**Page text**:
Skip to content

Initial Data Plotting

For this section, let's first see the entire process for selecting out the data for a single file so that the method can be applied to all of our data. Just as an example, I'll be demonstrating the process using the Co60.csv file, which you may be able to guess contains a sample of Cobalt-60.

Before we can get started plotting our data, we'll want to import the modules which we will use. In the first cell of your Jupyter Notebook, add the import statements:

import pandas as pd
import matplotlib.pyplot as plt
import numpy as np
from scipy.optimize import curve_fit
from scipy.signal import find_peaks
from scipy.stats import linregress, chi2

Before plotting, we'll also want to inspect our .csv files to see which rows and columns we're able to use. Here's what the first several lines of the file Co60.csv contain:

Co60 data

As you can see here, rows 1 through 18 contain data related to the program settings when the data was collected, such as the voltage, fine and coarse grain values, the time and date that the data was collected, and so on. It isn't until row 23 that we start getting actual data points, with row 22 telling us the column names. We can also see that only the first and third columns (Channel & Counts) contain data, with the second column (Energy) being empty. These facts hold true across all of our files, so we can skip the same initial rows and only use the same columns across all of our data.

For much of our data, it will also be easier to find our peaks if we set the y-axis to a logarithmic scale instead of a linear one. Let's get started by creating a method which will load and plot our data when given a file path, and which will also have an option to allow us to control how the y-axis is scaled:

def plot_data(isotope, y_log=True):
    data = pd.read_csv(f'raw-data/{isotope}.csv', skiprows=21, usecols=[0,2])
    # Assign axes and names
    x_axis = data.iloc[:,0]
    x_name = data.columns[0]

    y_axis = data.iloc[:,1]
    y_name = data.columns[1]

    # Create plot
    plt.scatter(x_axis, y_axis, s=1)

**Data provided**:
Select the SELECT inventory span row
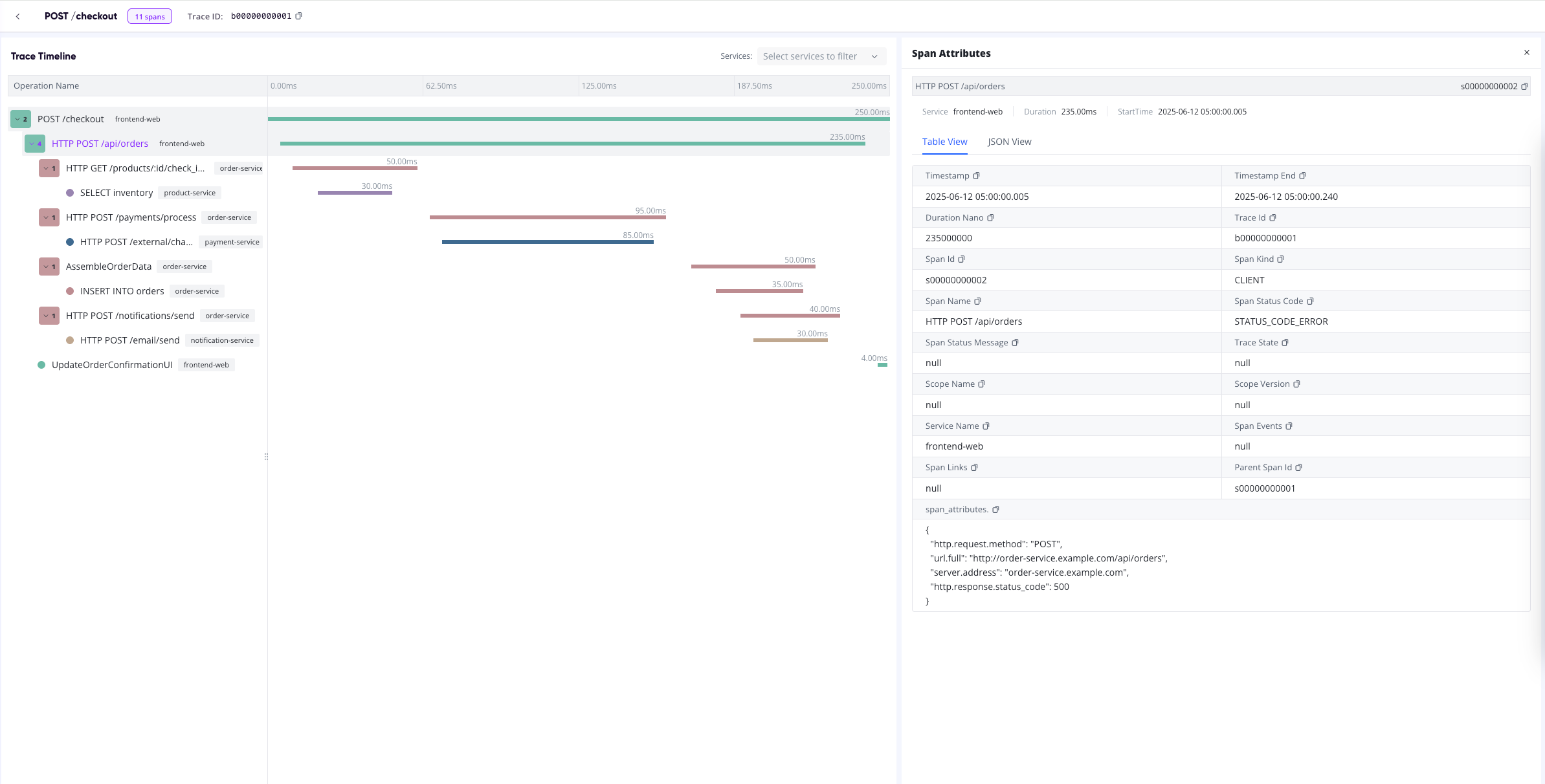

--

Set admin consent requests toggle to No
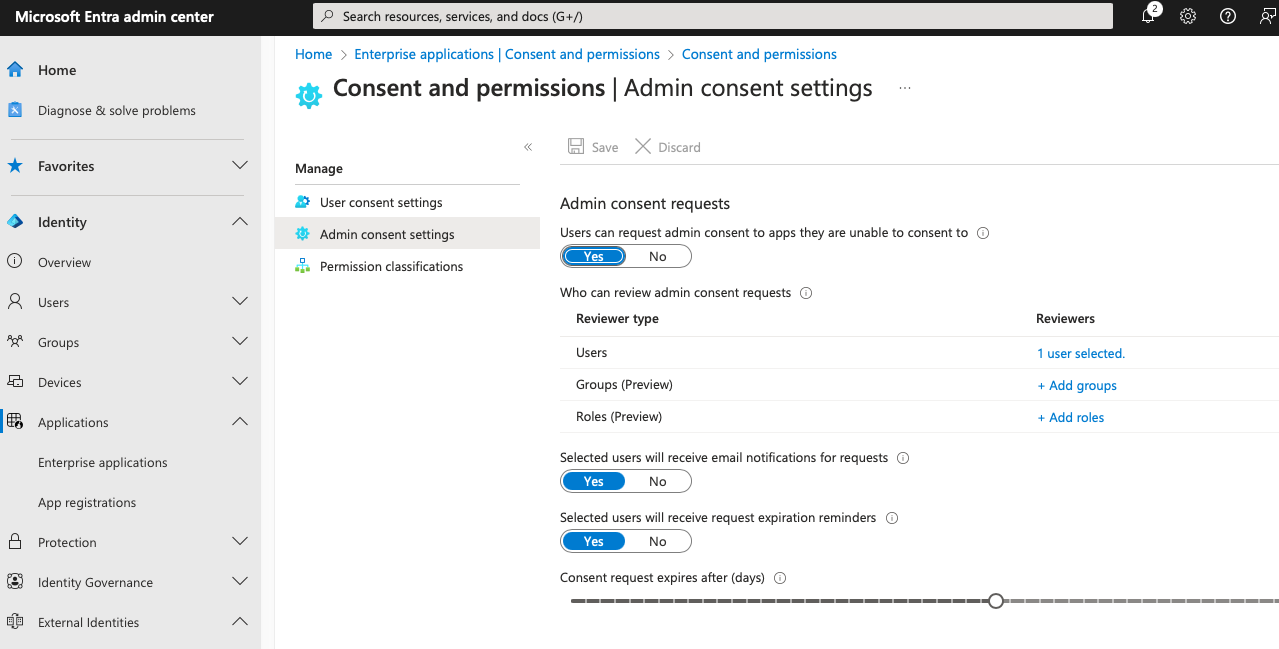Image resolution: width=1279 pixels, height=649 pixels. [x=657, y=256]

**Objectives**:
A – According to the data plotting text, which row of the .csv file gives the column names?
B – Retype the part of the data plotting text starting at "Initial Data Plotting" and ending at "sample of Cobalt-60.".
C – Name each module or function that the import statements in the data plotting text bring in.

**Results for each task**:
A – Row 22

B –
Initial Data Plotting

For this section, let's first see the entire process for selecting out the data for a single file so that the method can be applied to all of our data. Just as an example, I'll be demonstrating the process using the Co60.csv file, which you may be able to guess contains a sample of Cobalt-60.

C – pandas, matplotlib.pyplot, numpy, curve_fit, find_peaks, linregress, chi2